● **The records**
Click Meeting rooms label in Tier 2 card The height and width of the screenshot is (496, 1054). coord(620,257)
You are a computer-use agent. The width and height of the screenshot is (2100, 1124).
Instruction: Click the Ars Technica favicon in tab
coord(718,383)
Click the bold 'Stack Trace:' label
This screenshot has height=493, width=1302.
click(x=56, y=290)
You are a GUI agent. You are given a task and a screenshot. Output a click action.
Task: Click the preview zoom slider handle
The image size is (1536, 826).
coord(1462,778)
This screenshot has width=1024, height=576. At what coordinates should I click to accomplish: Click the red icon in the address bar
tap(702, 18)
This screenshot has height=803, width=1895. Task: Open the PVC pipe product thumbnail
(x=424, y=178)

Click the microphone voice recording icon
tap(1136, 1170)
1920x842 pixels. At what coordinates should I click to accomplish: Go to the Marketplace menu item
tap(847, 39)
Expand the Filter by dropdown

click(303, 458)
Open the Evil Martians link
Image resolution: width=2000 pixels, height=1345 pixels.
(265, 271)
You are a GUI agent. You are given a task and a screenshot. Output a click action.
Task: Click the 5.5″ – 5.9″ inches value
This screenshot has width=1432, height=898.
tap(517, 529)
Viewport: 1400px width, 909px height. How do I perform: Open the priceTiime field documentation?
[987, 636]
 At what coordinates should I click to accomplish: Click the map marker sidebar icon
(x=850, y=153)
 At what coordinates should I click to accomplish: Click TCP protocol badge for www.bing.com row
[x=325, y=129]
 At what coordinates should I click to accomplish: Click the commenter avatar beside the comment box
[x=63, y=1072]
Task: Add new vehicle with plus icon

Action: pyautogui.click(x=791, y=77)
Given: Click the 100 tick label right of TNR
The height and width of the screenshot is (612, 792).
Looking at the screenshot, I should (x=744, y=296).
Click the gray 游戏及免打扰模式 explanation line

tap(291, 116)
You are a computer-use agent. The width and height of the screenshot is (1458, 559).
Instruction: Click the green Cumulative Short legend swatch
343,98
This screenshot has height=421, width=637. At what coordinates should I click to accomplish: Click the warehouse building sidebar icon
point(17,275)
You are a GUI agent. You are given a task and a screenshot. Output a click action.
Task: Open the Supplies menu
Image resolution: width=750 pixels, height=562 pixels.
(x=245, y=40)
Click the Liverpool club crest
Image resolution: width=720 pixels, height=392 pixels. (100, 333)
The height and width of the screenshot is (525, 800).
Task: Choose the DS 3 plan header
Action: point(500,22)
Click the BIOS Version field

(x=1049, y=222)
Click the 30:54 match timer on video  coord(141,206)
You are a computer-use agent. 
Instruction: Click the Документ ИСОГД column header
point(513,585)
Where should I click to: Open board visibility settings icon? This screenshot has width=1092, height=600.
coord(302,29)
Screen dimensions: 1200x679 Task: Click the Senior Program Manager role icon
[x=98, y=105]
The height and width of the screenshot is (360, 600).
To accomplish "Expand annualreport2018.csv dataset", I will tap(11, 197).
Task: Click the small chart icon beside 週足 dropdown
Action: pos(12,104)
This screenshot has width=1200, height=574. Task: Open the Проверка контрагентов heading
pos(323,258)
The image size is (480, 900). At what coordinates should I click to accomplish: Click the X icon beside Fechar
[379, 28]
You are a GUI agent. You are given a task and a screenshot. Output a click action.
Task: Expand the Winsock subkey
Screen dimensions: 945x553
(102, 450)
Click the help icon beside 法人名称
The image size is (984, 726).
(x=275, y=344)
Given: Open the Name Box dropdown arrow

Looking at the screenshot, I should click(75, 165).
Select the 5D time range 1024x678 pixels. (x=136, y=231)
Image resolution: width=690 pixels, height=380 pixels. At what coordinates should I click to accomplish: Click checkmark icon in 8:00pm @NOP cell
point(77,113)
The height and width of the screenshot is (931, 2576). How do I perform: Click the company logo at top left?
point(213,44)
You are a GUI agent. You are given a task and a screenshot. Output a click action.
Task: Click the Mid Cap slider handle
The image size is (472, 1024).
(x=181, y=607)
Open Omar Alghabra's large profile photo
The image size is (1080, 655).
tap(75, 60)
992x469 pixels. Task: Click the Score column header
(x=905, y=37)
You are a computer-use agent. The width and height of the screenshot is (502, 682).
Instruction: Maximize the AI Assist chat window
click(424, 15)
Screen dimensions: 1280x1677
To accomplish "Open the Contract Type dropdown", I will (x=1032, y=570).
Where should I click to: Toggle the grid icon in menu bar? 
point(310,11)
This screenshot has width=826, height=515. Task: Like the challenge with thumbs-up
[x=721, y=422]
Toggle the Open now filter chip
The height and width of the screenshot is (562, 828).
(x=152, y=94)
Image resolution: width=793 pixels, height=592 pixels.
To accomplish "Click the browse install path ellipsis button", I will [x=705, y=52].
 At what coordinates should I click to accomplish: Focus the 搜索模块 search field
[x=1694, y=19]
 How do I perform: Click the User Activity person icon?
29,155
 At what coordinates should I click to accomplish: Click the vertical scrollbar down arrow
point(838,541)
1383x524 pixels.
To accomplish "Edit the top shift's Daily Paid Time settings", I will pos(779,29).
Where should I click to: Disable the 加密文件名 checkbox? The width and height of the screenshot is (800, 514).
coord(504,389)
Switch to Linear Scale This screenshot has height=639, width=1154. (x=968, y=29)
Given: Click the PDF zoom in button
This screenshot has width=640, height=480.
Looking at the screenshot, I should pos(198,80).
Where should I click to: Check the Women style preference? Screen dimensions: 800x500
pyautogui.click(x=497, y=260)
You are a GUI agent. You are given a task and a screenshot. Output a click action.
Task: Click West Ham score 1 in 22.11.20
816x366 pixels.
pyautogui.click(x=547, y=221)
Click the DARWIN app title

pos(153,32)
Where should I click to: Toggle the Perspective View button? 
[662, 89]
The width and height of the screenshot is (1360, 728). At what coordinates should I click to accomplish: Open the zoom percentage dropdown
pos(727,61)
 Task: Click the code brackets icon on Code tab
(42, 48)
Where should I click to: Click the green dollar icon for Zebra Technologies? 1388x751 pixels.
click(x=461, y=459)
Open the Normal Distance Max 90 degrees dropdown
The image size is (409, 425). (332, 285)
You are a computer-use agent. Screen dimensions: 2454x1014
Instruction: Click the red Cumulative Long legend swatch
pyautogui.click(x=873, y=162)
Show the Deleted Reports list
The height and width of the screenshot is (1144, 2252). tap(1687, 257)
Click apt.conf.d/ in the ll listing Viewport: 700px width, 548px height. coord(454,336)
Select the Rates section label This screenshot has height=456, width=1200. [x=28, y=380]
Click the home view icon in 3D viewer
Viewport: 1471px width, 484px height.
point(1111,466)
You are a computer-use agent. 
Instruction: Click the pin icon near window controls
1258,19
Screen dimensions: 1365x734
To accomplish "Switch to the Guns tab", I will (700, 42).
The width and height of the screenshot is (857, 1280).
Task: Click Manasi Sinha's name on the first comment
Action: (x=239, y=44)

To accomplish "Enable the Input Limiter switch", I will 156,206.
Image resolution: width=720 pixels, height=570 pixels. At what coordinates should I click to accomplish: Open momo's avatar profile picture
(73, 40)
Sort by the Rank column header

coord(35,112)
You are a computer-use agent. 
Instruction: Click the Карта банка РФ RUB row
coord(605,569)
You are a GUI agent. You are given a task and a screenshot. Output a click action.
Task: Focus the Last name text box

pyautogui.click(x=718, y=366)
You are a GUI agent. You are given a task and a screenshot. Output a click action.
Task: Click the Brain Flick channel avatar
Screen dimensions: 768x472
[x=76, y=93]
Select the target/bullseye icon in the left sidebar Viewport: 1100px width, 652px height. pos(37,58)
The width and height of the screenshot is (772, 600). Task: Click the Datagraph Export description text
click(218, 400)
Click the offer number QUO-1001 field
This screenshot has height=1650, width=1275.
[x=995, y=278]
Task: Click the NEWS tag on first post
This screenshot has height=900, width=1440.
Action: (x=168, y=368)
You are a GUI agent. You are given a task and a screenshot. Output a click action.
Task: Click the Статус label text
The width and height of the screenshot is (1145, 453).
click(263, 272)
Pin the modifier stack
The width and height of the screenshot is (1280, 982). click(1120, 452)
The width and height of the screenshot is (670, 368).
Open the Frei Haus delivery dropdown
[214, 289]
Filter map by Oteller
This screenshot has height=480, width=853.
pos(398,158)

● **To do**
Copy out each line of the data above, exactly, if it lies between the line holding "Open the Normal" and the line holding "Select the Rates", inclusive; copy no other line.

● **Exercise answer**
Open the Normal Distance Max 90 degrees dropdown
The image size is (409, 425). (332, 285)
You are a computer-use agent. Screen dimensions: 2454x1014
Instruction: Click the red Cumulative Long legend swatch
pyautogui.click(x=873, y=162)
Show the Deleted Reports list
The height and width of the screenshot is (1144, 2252). tap(1687, 257)
Click apt.conf.d/ in the ll listing Viewport: 700px width, 548px height. coord(454,336)
Select the Rates section label This screenshot has height=456, width=1200. [x=28, y=380]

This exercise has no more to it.